BRIEF: Output exactly the lines of the listing below that run from the line with "How do I perform: Open" through the line with "Task: Enable native code debugging". No pictures.

** DATA FOR THE TASK follows **

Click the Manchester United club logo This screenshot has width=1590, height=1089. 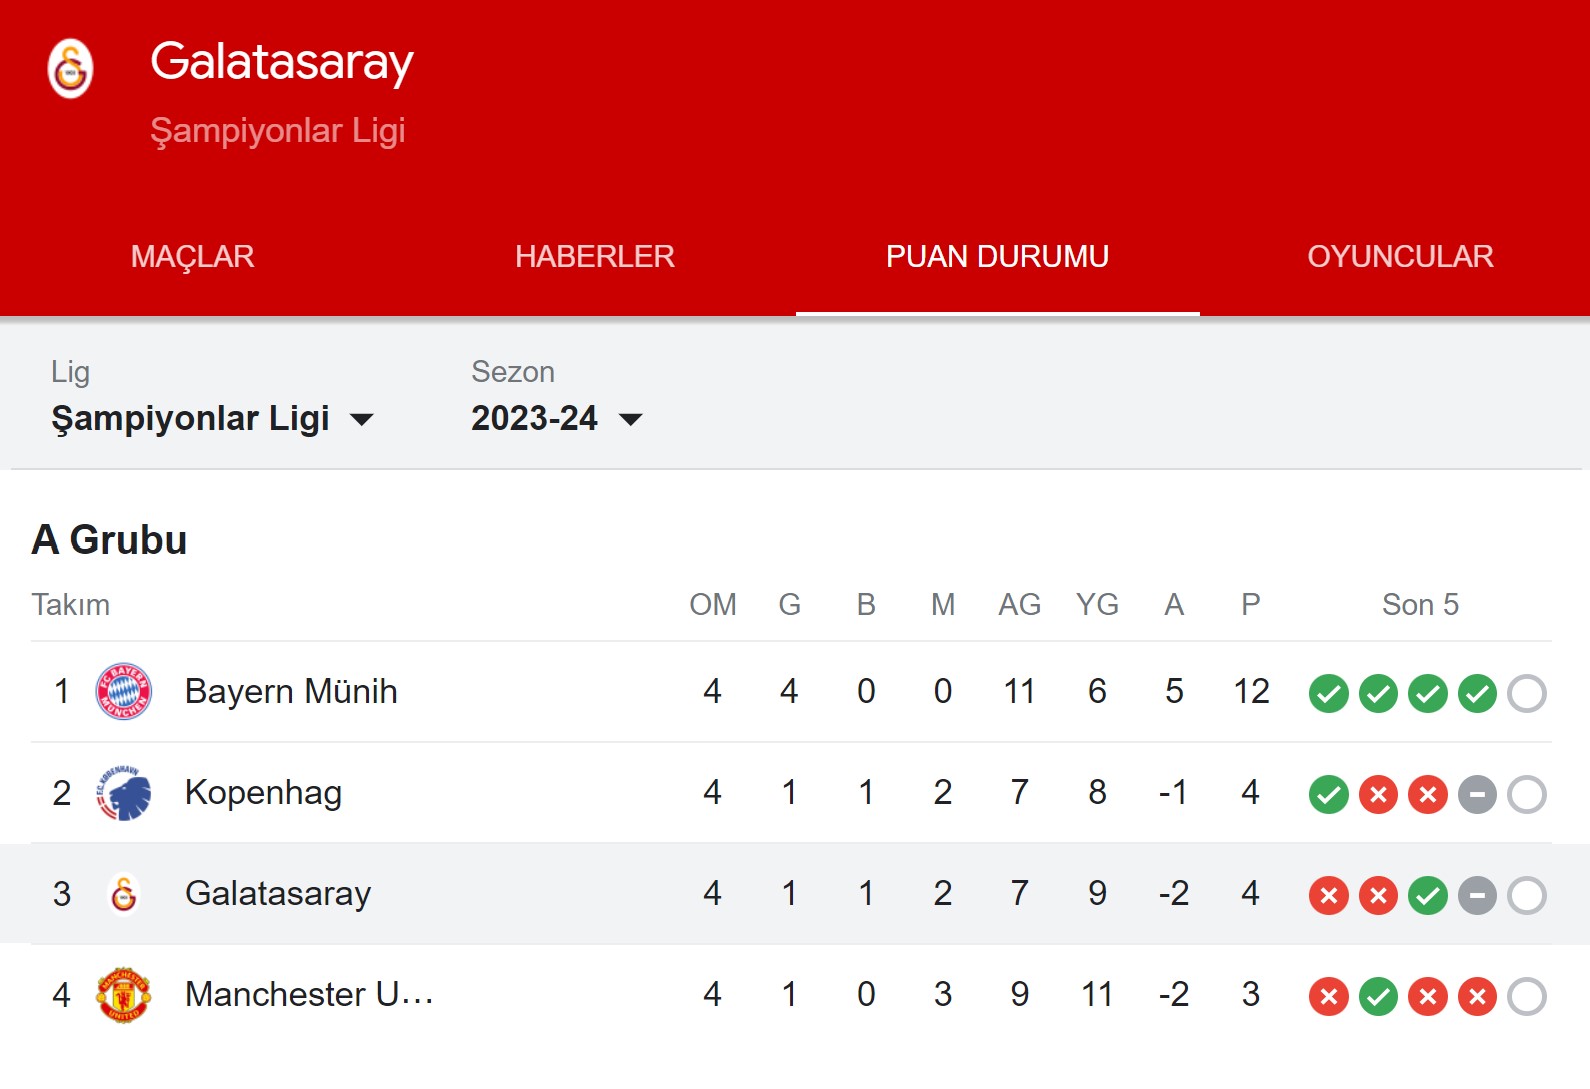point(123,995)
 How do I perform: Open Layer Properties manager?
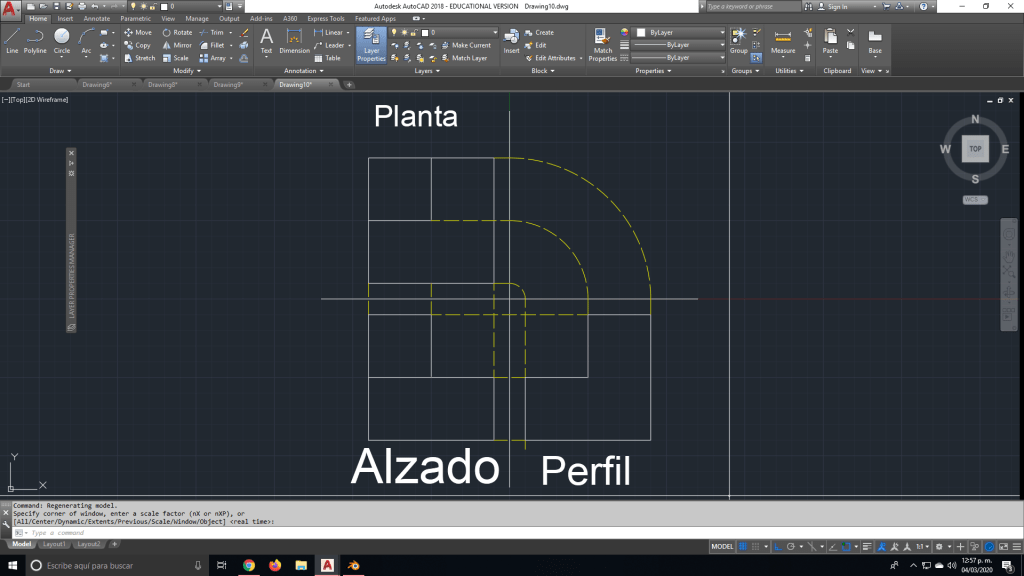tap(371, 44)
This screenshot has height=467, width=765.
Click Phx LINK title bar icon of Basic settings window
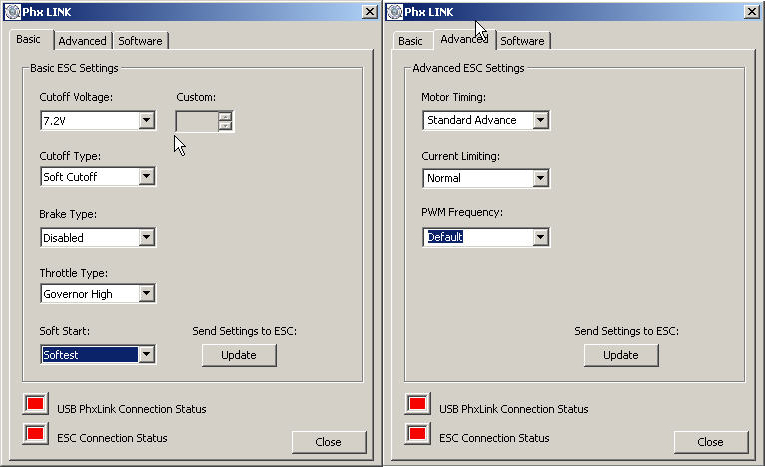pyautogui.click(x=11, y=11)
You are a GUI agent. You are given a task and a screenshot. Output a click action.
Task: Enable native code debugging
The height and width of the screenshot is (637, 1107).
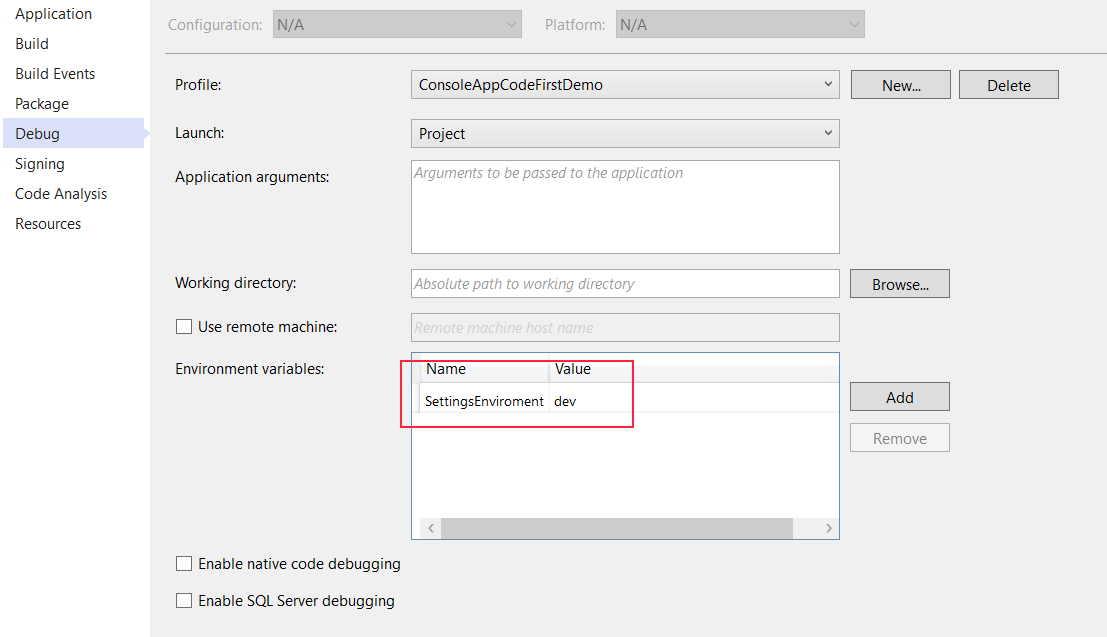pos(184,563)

** End of DATA FOR THE TASK **
** DATA FOR THE TASK follows **

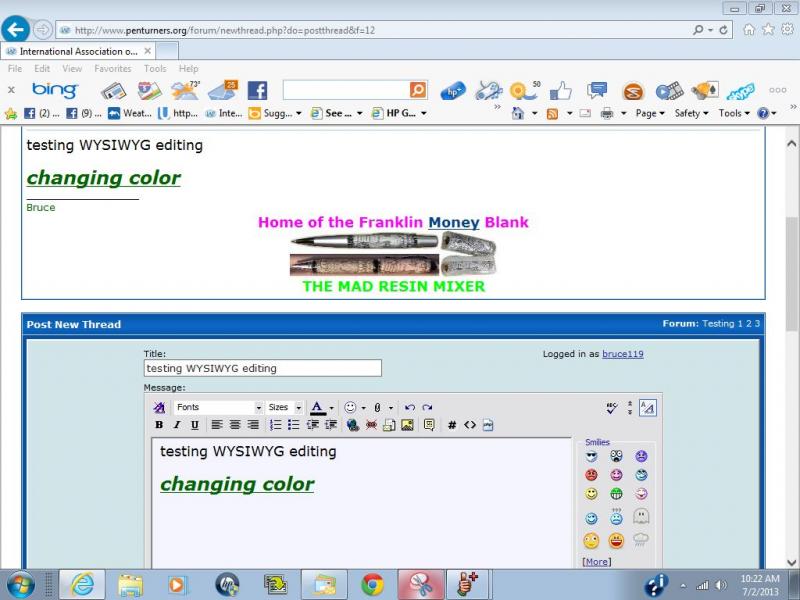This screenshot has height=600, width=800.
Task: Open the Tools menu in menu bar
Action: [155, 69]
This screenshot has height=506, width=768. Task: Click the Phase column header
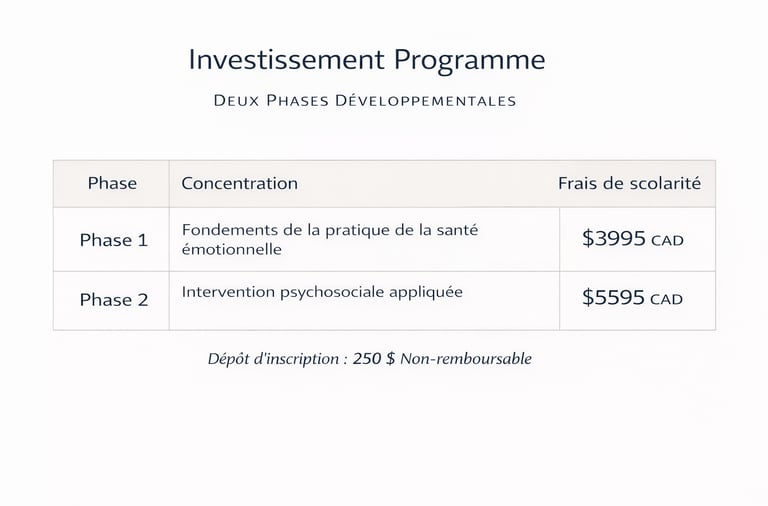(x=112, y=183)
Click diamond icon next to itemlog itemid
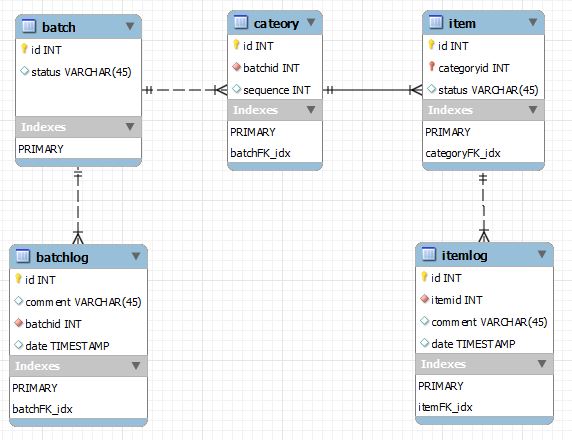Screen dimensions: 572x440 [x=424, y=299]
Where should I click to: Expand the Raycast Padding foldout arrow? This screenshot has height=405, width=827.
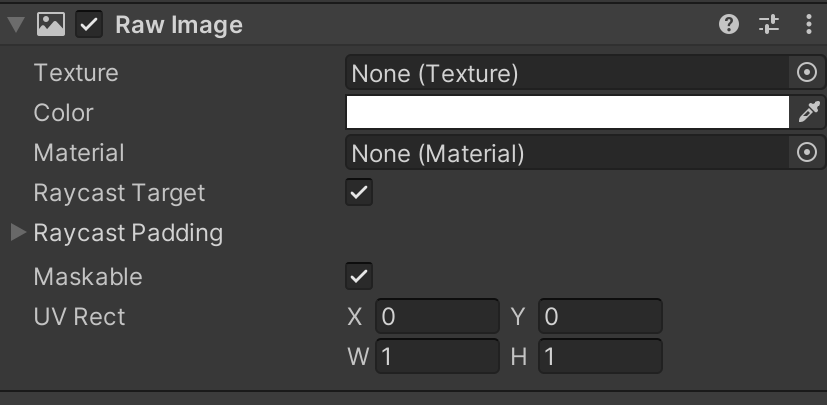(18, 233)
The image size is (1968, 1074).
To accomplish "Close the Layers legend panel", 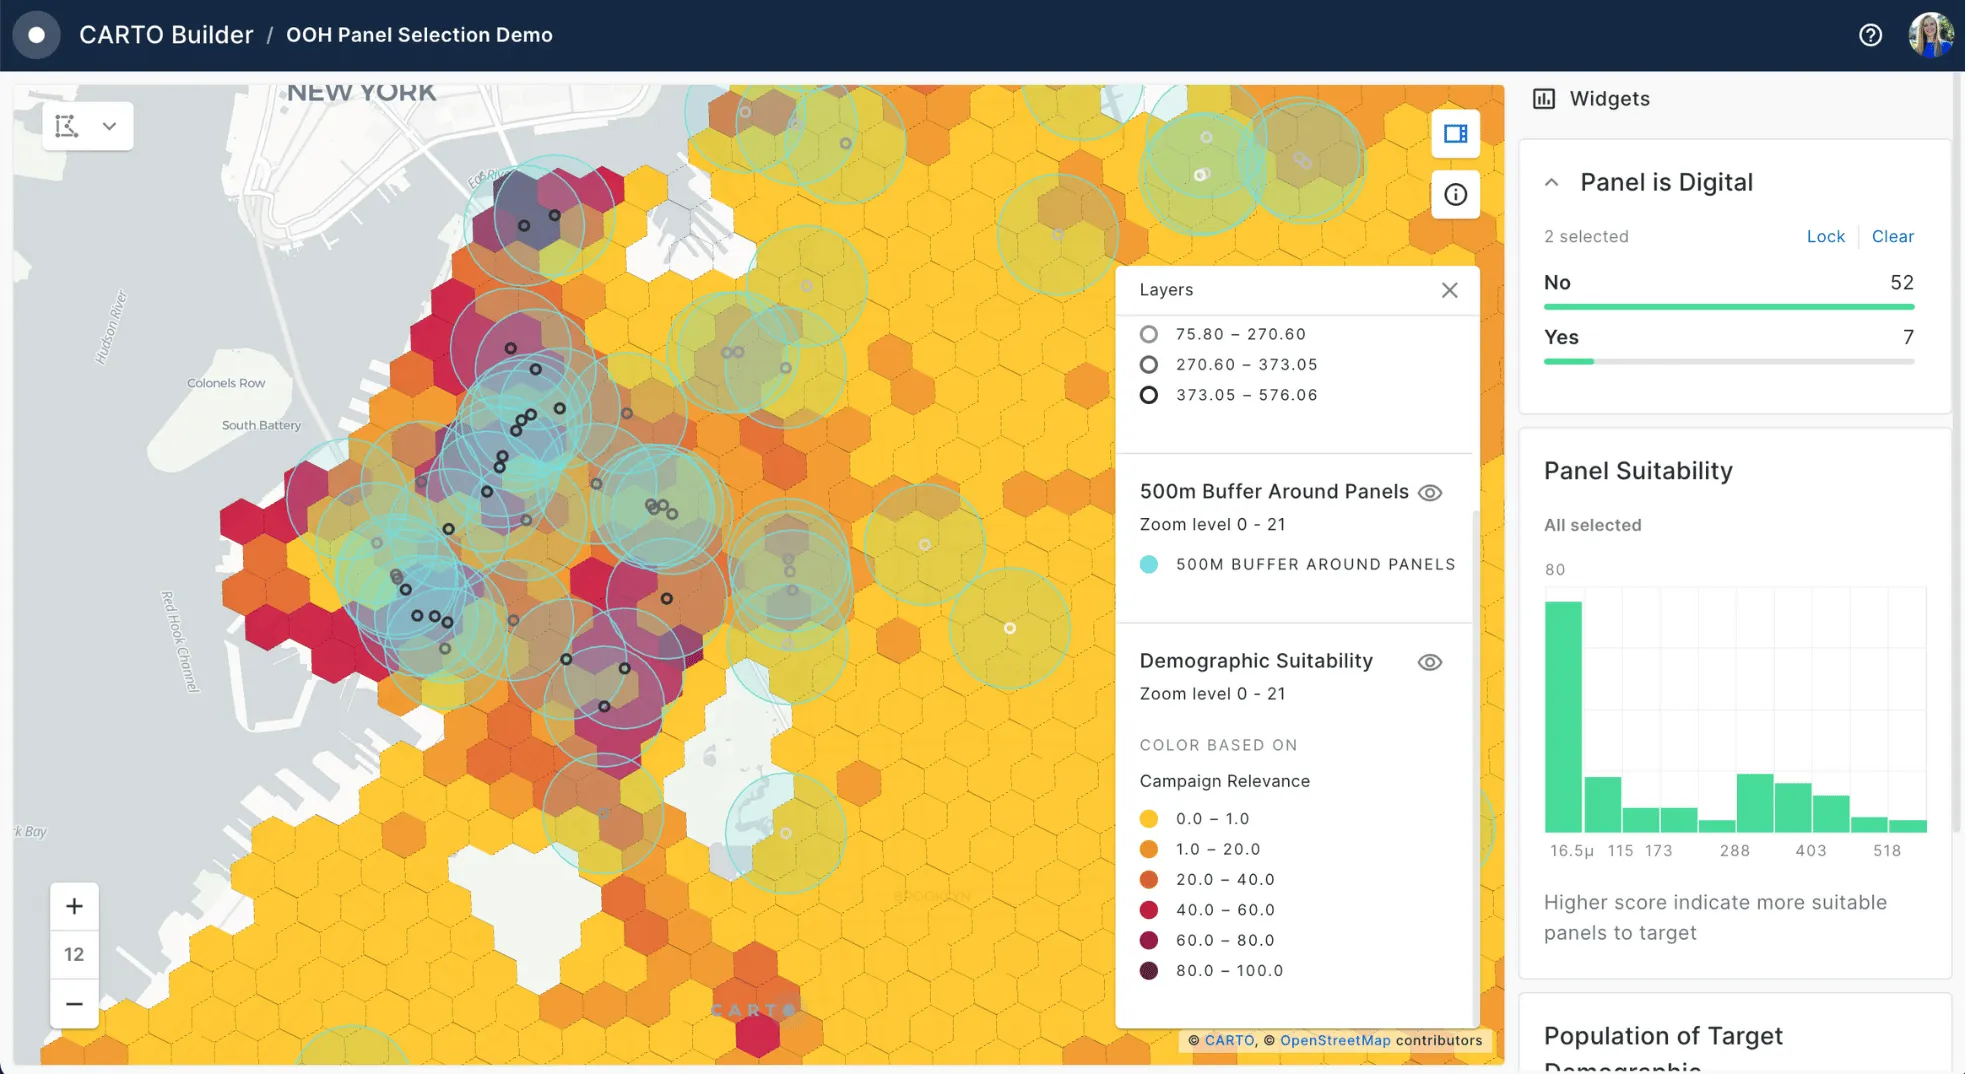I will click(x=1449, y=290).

** End of DATA FOR THE TASK **

SOLUTION FOR THIS TASK:
 How do I perform: Open Layer Properties manager?
tap(371, 44)
This screenshot has height=467, width=765.
Click Phx LINK title bar icon of Basic settings window
pyautogui.click(x=11, y=11)
You are a GUI agent. You are given a task and a screenshot. Output a click action.
Task: Enable native code debugging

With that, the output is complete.